I want to take more charge of my health. I've been reading books on essential oils, and herbal tonics, and homeopathic remedies. Realizing (more strongly) that healing must involve body, mind and spirit. Western medicine certainly has it's place, but more and more I'm drawn to whatever I can do to help myself, relieve symptoms, and walk away from as many of these current medications I'm taking as I can. I will probably always need to take something - Orencia, or something like it - but I'd sure like to at least get off of the steroids and over the counter Ibuprofin. Give my poor liver and bones a break! There are some classes I'm trying to figure out how to take, and I'll figure it out eventually. (They seem take place in a largely inaccessible area of Idaho... no hotel within 35 miles, and airports? HOURS away.)
Besides all of that, my daughter Katie and I signed up for a 6 week fitness challenge. I needed something to kick start me into finishing my weight loss goal. So here we are on Team 7 with 3 other young mothers from Utah that we've never met other than via email. No matter, we are emailing each other once or twice a day with support and encouragement. We really want to win those $40 gift cards, but more than that, we really want to win back some healthy habits and lose some bad ones, shed some pounds, and remember who we are and why we're here. Katie and the other girls are at one stage of life with small children and a hectic lifestyle, while I am at the other end wondering how it all got by me so quickly. At first I felt bothered by all of the emailing and fuss - I'm not used to so much human contact - but now I'm really starting to enjoy it. I'm getting downright gabby in my emails. And I've not been tempted once to cheat on the goals and rules I set for myself.
I'm most proud of that I think. We are a team, and it's one for all and all for one. We are making our individual worlds a better place for our families. We are taking time for ourselves, we are eating healthy, we are breaking bad habits. We are not drinking anything but water. That's right. Not even Coke Zero. We are just in Day 4, but so far, so good. 5 1/2 weeks to go. By that time we should be awesome and completely invincible.
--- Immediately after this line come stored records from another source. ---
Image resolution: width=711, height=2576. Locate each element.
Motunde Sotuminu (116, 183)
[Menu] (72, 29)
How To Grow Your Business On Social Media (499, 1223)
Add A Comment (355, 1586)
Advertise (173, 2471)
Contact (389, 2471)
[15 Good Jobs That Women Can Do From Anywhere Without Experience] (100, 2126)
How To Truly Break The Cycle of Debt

So that's life as I know it right now. Nothing is certain - not even my end date. It is supposedly July 31, but it may be extended, as the new hire is proving tougher to find than anticipated - I mean, who doesn't want to do the work of two people for the pay of one? But sooner or later, I will pack up their laptop and equipment, and reclaim my office as the project room it was meant to be. It will be bittersweet as the past 12 years have been spent with that company in one capacity or another. But I've learned that life goes on. There are new delights just around that scary corner if you can be brave enough to take a peek. And usually, whatever happens is exactly what you would have asked for if you'd only known it was what you wanted in the first place.
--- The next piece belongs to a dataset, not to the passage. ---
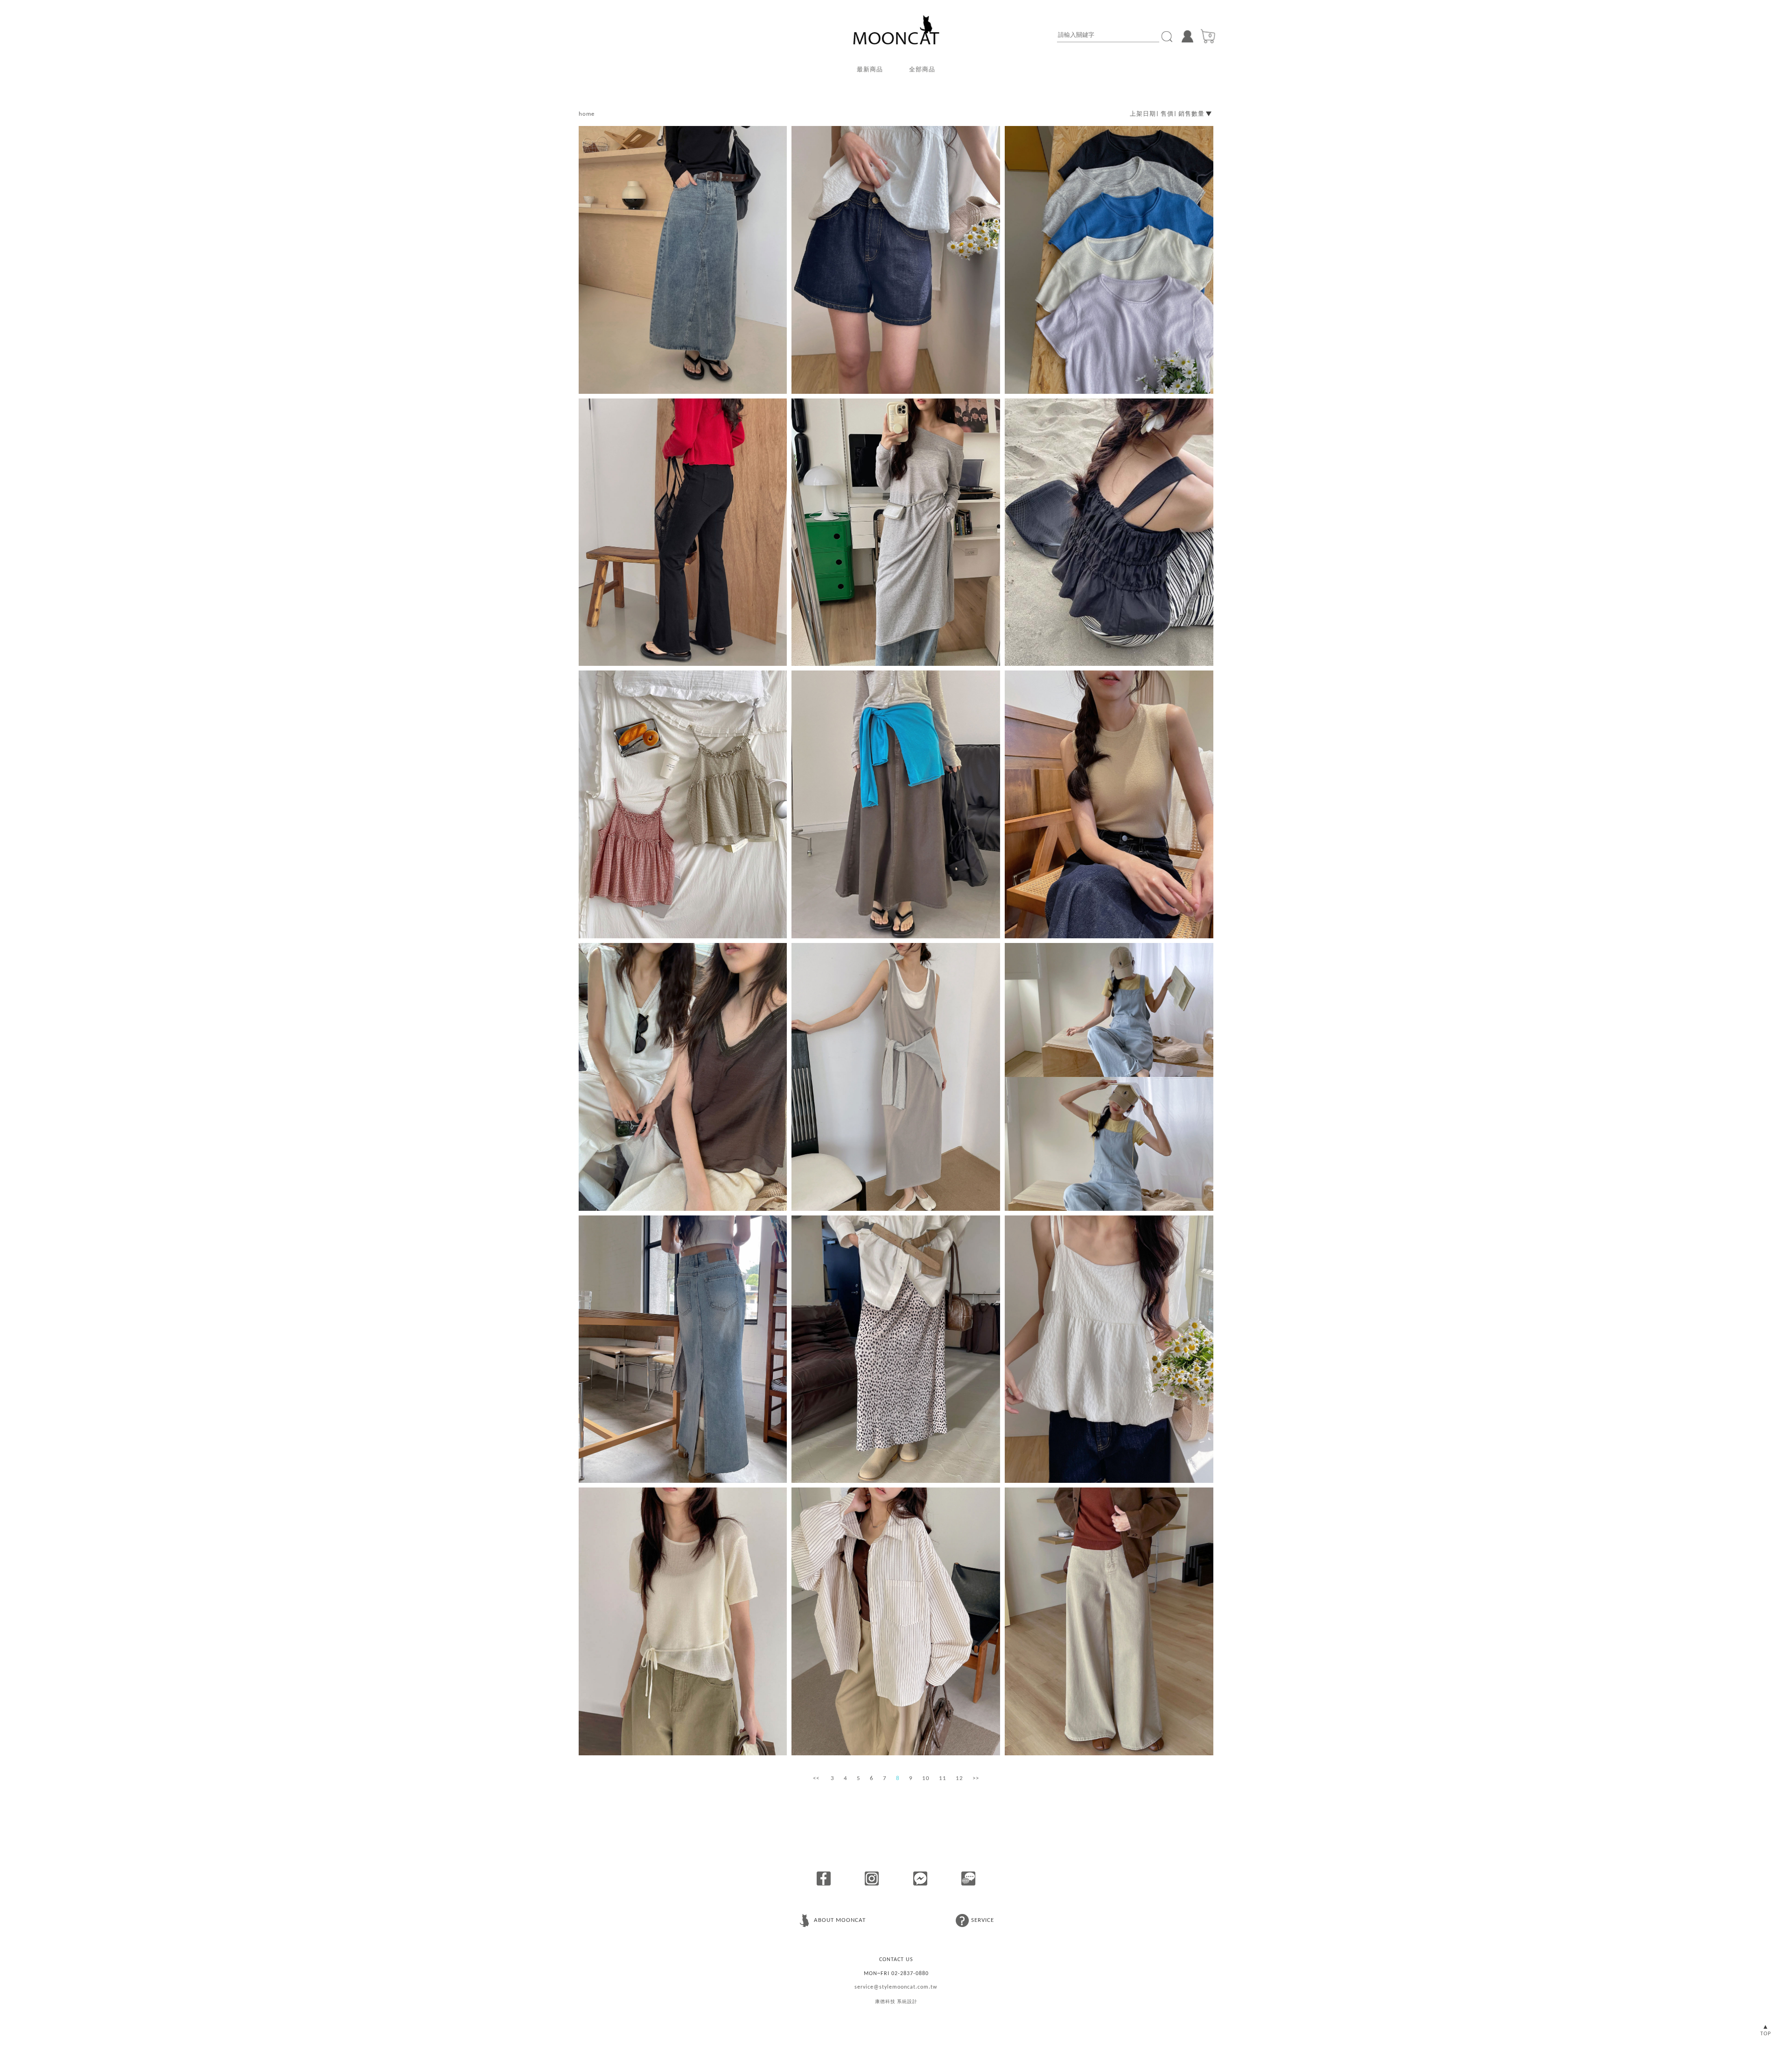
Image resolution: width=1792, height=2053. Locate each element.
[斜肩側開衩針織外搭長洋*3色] (895, 532)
So I stand on the brink. Still forming a plan. Still entertaining dreams. But each day I'm getting closer to discovery. I'll most likely start with something familiar. Painting, perhaps. Or, I'd really like to finally get my piano repaired and start playing again. Both of those are long-cultivated, long-neglected talents that I'd love to dust off and polish up. But I feel there are other avenues just waiting to be explored and tested. This could be the best thing to happen to me since... well, since my husband and kids. It's a little unsettling, but then again, what wonderful thing ever happens without some thoughtful angst? Time to take a deep breath. It's go time.